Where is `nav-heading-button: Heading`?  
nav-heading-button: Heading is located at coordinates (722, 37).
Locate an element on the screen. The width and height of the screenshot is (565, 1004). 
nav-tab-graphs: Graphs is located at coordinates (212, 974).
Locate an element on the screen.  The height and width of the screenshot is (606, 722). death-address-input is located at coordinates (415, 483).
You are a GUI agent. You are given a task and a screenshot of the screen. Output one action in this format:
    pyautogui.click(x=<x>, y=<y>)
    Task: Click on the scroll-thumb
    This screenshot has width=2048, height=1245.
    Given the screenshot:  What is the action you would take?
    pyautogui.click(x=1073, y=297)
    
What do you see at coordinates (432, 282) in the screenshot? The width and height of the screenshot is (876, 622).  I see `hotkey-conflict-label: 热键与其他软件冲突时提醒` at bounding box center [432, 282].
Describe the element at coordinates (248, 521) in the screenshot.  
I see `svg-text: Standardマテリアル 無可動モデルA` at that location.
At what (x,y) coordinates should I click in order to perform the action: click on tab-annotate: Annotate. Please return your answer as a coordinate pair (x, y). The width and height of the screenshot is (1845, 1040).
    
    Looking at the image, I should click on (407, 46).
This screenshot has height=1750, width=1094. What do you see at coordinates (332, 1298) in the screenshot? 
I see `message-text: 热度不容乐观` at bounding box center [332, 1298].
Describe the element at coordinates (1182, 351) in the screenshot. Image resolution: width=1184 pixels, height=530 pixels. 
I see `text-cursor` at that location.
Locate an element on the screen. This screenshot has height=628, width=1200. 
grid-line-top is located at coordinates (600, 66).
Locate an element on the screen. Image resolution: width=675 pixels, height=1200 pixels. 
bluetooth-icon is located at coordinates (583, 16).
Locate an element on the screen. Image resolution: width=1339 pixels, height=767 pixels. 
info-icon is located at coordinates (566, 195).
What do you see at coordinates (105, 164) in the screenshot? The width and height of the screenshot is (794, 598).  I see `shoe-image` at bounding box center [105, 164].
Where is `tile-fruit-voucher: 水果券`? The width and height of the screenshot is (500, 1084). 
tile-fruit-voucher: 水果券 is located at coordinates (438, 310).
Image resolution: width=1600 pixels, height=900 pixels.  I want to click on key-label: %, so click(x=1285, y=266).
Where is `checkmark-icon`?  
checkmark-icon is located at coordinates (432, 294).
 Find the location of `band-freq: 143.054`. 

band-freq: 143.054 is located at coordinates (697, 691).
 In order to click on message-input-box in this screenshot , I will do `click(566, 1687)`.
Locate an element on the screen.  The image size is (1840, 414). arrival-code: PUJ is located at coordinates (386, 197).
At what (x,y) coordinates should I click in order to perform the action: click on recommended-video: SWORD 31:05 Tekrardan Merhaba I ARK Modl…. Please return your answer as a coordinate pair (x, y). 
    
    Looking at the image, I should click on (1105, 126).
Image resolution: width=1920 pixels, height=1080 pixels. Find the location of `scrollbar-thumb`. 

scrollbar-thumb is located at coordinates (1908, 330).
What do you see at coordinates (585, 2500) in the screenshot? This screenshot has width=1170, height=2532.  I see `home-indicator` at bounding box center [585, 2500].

-- Exercise details --
Can you write out the entries again from the line containing "Image resolution: width=1920" through the end of the entries, with "Find the location of" changed to "Show the position of" and nothing else altered?

-- Response below --
Image resolution: width=1920 pixels, height=1080 pixels. Show the position of `scrollbar-thumb`. 

scrollbar-thumb is located at coordinates (1908, 330).
What do you see at coordinates (585, 2500) in the screenshot? This screenshot has width=1170, height=2532.  I see `home-indicator` at bounding box center [585, 2500].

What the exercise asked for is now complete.